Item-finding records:
◆ ◆ ◆ ◆

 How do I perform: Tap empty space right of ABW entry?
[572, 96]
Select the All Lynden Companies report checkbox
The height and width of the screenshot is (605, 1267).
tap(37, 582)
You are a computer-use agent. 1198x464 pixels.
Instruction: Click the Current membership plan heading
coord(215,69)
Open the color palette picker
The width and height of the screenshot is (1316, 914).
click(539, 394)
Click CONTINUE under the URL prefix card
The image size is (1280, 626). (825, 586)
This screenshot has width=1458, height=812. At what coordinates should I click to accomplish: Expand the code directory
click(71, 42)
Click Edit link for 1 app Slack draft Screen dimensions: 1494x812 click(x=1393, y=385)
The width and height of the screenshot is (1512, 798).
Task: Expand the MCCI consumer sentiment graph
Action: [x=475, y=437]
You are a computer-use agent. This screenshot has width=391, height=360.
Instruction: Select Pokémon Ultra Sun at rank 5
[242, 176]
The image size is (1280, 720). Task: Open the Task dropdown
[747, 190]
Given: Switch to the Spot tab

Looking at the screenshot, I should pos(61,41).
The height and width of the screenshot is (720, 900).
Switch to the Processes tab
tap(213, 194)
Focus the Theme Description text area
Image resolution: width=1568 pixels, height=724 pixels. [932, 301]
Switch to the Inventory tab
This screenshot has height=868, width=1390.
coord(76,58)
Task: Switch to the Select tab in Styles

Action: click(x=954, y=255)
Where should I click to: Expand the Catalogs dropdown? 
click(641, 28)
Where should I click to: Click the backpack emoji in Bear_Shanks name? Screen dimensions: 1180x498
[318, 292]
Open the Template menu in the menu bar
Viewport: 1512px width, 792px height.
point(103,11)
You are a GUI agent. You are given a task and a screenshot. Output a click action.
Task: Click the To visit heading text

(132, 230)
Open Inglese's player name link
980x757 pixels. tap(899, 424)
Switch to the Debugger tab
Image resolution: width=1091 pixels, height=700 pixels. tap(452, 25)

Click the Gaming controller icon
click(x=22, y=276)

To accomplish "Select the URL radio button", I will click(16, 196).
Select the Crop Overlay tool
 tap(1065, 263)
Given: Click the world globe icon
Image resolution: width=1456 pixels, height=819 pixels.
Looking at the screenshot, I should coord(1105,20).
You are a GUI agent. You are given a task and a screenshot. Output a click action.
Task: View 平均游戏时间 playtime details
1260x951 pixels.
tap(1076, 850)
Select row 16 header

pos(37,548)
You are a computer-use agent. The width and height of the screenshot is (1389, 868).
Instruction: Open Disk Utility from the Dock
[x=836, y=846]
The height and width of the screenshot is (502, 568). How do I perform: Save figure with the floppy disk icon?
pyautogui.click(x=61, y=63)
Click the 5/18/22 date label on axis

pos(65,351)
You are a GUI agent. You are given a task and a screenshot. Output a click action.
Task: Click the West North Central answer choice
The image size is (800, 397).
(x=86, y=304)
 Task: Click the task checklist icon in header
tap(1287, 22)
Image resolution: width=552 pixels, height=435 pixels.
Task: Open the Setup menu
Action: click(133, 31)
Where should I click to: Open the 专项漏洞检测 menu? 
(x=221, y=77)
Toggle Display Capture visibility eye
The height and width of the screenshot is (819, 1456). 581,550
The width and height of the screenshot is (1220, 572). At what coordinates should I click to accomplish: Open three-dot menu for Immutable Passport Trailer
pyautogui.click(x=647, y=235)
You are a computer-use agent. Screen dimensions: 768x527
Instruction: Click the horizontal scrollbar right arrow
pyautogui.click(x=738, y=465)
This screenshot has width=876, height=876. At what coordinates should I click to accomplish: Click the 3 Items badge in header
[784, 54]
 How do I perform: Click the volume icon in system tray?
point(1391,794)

◆ ◆ ◆ ◆

### Requirements
Repeat every line from the start of the items up to and including the line that contains "tap(37, 582)", adding 139 to each coordinate in the answers and leaving the requests unchanged.

### Exercise response
 How do I perform: Tap empty space right of ABW entry?
[711, 235]
Select the All Lynden Companies report checkbox
The height and width of the screenshot is (605, 1267).
tap(176, 721)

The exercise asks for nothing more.